* _Problem to solve_: Reproduce exactly, from the data that follows, the line with "Click the yellow highlighted -path $path text", the line with "Given: Open the activities clock icon", and every line that lies between them.

▽

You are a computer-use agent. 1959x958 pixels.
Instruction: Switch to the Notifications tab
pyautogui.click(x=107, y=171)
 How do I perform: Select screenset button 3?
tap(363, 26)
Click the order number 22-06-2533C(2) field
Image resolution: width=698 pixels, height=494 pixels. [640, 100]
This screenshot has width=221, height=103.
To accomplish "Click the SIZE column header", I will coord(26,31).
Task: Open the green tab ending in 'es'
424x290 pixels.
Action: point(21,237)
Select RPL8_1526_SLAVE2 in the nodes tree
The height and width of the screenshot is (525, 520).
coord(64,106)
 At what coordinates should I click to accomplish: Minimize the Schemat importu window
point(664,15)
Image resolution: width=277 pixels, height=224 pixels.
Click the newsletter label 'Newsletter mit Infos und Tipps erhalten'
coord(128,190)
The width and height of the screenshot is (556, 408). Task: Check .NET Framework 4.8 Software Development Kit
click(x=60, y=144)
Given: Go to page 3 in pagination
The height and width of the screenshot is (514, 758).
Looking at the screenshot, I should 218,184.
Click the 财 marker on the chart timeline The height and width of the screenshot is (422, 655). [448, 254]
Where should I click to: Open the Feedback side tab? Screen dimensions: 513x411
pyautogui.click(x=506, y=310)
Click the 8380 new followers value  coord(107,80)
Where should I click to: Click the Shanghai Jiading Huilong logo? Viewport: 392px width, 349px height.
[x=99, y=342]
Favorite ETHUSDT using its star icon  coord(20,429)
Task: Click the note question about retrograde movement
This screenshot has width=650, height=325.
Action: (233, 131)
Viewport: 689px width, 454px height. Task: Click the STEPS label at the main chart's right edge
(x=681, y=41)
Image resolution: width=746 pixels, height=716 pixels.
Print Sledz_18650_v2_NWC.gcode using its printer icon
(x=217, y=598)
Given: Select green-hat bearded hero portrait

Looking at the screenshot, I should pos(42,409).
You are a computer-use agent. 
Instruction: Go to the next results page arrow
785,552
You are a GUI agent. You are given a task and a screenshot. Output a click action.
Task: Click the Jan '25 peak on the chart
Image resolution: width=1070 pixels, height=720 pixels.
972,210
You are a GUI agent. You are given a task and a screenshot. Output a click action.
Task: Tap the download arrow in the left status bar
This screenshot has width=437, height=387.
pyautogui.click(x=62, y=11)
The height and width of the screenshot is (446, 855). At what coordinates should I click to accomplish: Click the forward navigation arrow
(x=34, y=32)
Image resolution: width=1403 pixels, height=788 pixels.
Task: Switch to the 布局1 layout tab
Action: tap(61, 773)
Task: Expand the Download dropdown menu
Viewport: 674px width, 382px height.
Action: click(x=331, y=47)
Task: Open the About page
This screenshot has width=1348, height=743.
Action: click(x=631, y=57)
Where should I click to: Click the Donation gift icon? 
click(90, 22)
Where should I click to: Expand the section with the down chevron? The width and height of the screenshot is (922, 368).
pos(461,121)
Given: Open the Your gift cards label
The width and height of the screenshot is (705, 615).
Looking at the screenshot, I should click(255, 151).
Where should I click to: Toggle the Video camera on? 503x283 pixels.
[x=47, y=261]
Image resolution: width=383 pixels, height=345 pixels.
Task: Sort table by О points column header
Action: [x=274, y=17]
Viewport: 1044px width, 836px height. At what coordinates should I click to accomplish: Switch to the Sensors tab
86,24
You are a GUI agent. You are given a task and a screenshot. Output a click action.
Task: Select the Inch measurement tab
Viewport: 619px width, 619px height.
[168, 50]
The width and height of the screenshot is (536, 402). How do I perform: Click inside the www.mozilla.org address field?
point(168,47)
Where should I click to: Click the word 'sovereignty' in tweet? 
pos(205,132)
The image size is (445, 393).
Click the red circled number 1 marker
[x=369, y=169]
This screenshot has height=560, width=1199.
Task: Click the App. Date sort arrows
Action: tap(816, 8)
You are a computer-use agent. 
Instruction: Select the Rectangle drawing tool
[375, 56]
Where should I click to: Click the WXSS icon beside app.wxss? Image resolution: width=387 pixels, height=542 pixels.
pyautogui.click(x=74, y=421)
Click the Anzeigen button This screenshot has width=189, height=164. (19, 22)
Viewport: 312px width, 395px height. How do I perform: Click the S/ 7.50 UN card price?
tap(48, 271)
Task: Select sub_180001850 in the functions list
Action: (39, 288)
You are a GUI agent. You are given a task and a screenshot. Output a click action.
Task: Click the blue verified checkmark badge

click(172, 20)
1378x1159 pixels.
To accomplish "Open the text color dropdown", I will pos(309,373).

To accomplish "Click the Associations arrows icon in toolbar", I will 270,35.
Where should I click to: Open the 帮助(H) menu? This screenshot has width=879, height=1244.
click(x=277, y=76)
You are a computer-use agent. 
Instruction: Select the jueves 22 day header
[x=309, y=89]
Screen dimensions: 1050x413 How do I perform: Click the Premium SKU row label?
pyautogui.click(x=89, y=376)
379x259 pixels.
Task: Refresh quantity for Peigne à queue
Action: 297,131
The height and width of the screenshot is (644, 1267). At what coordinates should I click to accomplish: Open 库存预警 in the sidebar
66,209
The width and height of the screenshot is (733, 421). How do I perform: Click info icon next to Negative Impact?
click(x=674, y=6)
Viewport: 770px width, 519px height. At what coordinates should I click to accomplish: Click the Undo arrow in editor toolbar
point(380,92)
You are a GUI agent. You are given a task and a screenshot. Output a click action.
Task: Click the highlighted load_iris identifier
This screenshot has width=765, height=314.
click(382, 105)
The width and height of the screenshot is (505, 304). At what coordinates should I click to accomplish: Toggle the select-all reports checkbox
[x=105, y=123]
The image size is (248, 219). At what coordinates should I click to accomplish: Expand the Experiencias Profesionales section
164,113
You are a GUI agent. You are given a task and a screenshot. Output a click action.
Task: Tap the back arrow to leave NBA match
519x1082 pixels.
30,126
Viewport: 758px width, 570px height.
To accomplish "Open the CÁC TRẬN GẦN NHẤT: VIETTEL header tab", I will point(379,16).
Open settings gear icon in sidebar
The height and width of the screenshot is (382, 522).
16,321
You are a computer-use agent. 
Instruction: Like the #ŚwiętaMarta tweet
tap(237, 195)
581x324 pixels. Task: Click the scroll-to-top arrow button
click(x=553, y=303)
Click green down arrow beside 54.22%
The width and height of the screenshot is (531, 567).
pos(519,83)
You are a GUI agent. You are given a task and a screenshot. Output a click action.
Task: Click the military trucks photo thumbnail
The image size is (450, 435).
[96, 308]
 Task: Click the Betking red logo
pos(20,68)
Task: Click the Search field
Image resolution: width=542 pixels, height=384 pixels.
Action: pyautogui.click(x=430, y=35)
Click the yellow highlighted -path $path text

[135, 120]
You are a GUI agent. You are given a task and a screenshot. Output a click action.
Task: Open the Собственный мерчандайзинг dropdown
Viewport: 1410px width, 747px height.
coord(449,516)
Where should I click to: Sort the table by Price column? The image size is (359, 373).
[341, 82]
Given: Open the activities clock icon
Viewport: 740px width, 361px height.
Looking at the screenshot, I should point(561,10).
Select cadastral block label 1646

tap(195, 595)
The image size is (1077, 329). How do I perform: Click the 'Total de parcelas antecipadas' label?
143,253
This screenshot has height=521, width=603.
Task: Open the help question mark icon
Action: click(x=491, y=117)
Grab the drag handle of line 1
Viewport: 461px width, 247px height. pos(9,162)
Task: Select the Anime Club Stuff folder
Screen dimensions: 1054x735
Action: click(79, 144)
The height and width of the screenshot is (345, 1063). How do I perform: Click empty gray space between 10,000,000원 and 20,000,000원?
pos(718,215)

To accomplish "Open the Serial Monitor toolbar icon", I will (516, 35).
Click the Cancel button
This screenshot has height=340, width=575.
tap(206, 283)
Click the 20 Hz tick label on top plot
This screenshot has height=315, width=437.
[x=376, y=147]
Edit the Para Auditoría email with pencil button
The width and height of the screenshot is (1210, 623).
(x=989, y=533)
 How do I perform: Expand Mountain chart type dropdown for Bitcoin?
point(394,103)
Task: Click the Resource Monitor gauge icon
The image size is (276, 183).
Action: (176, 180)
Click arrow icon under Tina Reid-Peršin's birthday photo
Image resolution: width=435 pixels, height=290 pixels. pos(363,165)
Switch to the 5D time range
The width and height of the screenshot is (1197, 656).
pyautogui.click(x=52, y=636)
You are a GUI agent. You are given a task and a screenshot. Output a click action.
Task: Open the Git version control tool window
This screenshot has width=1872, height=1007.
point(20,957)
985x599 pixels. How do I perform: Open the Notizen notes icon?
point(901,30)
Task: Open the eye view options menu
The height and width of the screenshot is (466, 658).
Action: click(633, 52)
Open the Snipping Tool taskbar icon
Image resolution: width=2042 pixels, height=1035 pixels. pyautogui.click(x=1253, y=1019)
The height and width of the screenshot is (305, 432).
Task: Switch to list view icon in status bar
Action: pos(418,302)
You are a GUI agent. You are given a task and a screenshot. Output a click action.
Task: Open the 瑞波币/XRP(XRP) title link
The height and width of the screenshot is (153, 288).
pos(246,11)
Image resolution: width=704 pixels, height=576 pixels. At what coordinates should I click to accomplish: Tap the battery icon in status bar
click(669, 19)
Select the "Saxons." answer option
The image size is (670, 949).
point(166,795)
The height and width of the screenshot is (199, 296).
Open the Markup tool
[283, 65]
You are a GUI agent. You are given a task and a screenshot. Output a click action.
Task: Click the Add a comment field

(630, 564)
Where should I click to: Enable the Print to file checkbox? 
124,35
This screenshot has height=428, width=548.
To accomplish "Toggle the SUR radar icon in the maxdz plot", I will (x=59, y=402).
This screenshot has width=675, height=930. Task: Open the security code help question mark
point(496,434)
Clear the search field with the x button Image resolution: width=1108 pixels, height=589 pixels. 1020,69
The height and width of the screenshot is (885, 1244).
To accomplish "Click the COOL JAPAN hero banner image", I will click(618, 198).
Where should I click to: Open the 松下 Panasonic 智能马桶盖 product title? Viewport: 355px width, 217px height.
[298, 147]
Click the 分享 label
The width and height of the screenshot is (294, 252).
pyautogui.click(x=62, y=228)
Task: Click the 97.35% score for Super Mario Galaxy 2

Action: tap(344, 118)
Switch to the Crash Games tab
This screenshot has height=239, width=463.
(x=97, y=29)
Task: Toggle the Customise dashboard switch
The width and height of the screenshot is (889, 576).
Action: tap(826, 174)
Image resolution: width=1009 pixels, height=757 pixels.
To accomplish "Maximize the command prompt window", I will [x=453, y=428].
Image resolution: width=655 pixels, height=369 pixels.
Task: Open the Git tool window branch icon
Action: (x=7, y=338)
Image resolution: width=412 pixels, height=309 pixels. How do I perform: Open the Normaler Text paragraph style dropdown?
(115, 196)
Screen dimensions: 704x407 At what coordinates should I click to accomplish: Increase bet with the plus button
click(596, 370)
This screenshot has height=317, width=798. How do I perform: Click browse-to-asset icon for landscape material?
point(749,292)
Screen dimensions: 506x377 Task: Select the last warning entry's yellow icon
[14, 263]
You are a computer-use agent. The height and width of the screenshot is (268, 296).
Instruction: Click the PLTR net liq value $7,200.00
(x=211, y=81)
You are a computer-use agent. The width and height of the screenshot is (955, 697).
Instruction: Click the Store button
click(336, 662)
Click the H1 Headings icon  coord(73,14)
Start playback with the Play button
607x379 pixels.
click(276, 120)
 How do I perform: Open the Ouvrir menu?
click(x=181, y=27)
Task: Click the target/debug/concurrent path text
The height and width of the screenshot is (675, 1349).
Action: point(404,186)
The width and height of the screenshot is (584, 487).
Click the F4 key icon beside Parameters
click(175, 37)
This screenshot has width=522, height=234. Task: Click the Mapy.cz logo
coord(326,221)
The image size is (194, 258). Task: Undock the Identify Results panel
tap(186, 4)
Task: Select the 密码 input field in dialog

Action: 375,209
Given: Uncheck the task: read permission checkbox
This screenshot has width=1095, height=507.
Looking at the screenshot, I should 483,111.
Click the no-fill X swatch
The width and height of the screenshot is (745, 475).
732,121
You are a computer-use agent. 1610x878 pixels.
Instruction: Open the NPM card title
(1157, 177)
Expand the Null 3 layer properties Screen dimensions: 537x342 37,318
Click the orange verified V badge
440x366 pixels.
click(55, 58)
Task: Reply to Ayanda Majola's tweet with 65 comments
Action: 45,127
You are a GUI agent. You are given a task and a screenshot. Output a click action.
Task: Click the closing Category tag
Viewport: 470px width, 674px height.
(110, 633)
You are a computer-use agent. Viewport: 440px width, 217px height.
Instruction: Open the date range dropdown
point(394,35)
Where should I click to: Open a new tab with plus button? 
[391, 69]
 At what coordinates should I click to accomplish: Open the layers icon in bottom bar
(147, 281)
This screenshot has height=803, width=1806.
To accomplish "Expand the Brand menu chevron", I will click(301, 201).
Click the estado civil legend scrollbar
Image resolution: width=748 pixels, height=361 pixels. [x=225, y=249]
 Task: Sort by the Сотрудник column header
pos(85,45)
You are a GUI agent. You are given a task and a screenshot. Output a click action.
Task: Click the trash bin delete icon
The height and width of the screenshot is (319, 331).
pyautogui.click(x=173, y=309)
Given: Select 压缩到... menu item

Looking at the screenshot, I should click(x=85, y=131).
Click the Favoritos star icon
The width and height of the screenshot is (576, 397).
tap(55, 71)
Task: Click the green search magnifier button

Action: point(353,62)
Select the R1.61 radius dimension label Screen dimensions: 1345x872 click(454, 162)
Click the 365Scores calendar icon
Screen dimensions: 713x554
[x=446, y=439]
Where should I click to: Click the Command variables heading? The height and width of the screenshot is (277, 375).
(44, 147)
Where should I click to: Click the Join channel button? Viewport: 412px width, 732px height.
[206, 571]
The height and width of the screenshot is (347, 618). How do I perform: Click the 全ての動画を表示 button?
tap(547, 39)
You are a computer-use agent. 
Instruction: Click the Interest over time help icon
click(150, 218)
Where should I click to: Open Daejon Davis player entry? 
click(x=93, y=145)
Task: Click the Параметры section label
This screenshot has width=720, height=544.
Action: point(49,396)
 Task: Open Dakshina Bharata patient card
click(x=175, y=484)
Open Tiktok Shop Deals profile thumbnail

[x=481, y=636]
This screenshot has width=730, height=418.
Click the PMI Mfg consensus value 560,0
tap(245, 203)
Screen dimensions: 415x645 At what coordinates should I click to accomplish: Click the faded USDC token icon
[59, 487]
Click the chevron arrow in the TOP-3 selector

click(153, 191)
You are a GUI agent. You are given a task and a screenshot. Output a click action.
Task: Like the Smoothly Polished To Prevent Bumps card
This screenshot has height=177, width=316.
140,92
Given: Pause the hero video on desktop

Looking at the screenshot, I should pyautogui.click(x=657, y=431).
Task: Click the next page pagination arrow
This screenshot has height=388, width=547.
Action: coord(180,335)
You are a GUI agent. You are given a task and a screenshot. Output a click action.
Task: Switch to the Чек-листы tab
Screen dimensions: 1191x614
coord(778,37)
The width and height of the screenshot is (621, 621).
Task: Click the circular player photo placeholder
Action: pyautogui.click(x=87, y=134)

△

* _Written response_:
Click the yellow highlighted -path $path text

[135, 120]
You are a GUI agent. You are given a task and a screenshot. Output a click action.
Task: Open the Собственный мерчандайзинг dropdown
Viewport: 1410px width, 747px height.
coord(449,516)
Where should I click to: Sort the table by Price column? The image size is (359, 373).
[341, 82]
Given: Open the activities clock icon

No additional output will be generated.